Your task =
Scan the material and copy out each line where the word "computer" occurs.

Input data =

┏━━

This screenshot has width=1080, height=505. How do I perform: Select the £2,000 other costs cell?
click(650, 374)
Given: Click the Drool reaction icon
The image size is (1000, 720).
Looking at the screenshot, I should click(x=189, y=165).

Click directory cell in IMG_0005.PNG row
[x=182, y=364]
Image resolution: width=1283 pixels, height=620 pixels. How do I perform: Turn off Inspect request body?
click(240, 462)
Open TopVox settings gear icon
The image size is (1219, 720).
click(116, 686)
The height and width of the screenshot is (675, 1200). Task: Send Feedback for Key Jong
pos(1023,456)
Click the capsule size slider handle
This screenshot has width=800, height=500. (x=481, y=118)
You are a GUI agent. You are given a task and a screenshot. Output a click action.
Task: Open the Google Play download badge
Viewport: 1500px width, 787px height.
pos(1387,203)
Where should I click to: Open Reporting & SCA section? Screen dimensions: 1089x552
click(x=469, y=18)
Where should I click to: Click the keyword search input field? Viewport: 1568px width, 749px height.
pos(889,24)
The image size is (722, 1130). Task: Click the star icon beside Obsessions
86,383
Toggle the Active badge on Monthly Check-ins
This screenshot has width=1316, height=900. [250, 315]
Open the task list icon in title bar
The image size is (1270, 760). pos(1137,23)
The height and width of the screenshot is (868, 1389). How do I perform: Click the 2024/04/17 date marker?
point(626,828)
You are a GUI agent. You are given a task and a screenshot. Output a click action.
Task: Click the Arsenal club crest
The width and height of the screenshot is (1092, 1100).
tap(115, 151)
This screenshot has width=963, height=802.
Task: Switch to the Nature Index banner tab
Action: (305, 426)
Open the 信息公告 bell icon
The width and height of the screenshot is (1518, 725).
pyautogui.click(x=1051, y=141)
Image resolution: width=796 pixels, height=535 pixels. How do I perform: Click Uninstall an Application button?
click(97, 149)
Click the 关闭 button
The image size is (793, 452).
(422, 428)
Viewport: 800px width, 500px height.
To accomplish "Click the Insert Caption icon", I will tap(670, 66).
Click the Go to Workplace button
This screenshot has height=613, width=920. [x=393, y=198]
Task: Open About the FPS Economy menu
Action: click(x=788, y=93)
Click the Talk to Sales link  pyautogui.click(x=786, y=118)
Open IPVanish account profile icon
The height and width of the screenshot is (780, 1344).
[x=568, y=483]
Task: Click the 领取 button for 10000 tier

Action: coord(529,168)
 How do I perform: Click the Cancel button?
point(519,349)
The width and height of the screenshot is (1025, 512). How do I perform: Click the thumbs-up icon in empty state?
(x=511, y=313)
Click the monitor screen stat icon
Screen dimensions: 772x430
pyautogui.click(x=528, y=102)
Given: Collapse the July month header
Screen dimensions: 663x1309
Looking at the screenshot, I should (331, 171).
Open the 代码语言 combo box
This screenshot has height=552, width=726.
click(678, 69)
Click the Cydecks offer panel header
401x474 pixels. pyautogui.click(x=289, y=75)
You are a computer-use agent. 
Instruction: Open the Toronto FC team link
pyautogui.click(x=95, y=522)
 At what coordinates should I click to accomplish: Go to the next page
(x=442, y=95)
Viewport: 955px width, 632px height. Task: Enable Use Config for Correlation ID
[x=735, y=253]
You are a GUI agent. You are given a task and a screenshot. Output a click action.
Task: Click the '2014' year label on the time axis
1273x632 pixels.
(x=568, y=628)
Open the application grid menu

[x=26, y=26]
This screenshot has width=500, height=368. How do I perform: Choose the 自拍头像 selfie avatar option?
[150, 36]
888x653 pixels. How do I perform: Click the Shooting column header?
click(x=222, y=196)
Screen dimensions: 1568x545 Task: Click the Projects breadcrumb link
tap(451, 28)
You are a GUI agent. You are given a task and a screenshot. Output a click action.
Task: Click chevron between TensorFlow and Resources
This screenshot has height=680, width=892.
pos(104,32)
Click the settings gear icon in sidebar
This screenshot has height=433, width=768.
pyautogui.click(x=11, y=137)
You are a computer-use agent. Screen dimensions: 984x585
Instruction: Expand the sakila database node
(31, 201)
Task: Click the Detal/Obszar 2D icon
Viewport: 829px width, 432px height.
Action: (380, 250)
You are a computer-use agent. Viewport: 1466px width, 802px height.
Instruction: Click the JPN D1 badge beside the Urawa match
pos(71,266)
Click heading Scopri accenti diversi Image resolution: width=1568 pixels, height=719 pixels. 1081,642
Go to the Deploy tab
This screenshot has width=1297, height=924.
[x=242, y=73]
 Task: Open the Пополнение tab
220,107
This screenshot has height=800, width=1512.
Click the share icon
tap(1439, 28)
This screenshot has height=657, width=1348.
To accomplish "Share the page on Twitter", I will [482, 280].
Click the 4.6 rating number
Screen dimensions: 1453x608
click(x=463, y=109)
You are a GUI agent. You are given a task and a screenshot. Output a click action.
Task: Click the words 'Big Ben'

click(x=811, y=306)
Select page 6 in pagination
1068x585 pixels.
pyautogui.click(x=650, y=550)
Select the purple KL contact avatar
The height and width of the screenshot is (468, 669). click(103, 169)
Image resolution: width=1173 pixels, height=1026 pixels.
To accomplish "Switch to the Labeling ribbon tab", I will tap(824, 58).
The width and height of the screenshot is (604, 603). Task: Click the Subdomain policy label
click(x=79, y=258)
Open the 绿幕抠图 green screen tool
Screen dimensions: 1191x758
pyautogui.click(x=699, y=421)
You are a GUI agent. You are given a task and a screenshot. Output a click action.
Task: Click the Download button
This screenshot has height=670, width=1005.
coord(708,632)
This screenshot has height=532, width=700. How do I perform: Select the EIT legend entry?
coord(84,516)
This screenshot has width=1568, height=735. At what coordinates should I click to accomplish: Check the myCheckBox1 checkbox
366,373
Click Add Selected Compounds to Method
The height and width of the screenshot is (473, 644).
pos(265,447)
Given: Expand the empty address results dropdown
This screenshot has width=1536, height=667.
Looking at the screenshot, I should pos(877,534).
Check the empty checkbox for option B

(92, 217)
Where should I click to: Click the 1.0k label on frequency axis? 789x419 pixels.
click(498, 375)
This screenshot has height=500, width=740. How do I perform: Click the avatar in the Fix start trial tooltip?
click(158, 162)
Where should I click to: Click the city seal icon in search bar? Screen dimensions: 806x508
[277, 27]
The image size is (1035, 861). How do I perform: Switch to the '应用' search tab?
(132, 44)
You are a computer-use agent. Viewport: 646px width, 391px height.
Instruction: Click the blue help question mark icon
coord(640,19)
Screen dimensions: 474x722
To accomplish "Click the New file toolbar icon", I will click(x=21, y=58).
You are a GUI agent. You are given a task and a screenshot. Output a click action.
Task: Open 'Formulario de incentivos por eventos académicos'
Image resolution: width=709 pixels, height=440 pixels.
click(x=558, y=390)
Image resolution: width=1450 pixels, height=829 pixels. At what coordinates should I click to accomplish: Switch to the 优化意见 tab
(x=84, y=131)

┗━━

Result for this task =
You are a computer-use agent. 
You are a computer-use agent. Screen dimensions: 984x585
You are a computer-use agent. Viewport: 1466px width, 802px height.
You are a computer-use agent. Viewport: 646px width, 391px height.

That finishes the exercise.